Parquet output parameters

Parquet files are output when outputParquetPath is set.

  • outputParquetPath - The file path to write Parquet files to, e.g., ./tmp/parquet/. Default: empty string, which does not output Parquet files.
  • secondsToFlushParquetFiles - The number of seconds to wait before flushing all Parquet writers with non-empty content to files. Use 0 to disable. Default: 3600.
  • rowGroupSizeForParquetFiles - The approximate size in bytes of the row-groups in Parquet files. When this size is reached, the content is flushed to disk. This is not used if there are less than 100 records. Use 0 to use the default Parquet row-group size. Default: 0.

FHIR output parameters

Resources will be copied to the FHIR server specified in fhirSinkPath if that field is set.

  • fhirSinkPath - A base URL to a target FHIR server, or the relative path of a GCP FHIR store, e.g. http://localhost:8091/fhir for a FHIR server or projects/PROJECT/locations/LOCATION/datasets/DATASET/fhirStores/FHIR-STORE-NAME for a GCP FHIR store.
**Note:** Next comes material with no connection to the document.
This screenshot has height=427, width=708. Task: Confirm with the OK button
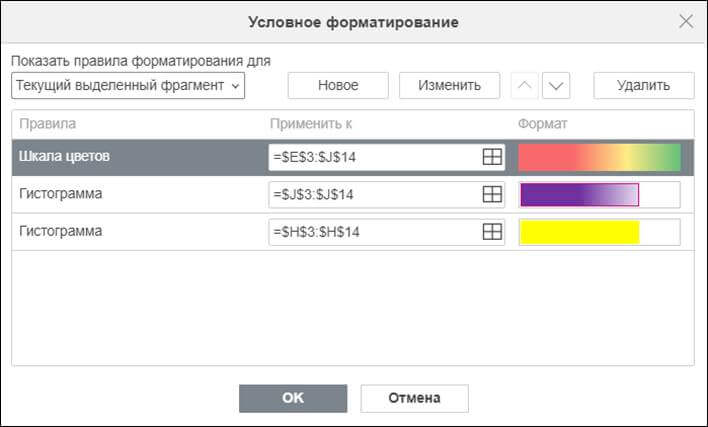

If using a GCP FHIR store, see here for setup information. default: none, resources are not copied
  • sinkUserName - The HTTP Basic Auth username to access the FHIR sink. Not used for GCP FHIR stores.
  • sinkPassword - The HTTP Basic Auth password to access the FHIR sink. Not used for GCP FHIR stores.

Common questions

  • Will this pipeline include historical data recorded before the mysql binlog was enabled? Yes. By default, the pipeline takes a snapshot of the entire database and will include all historical data.

  • How do I stop Debezium from taking a snapshot of the entire database? Set snapshotMode in the config file to schema_only i.e., "snapshotMode" : "initial". Other options include: when_needed, schema_only, initial (default), never, e.t.c. See the debezium documentation for more details.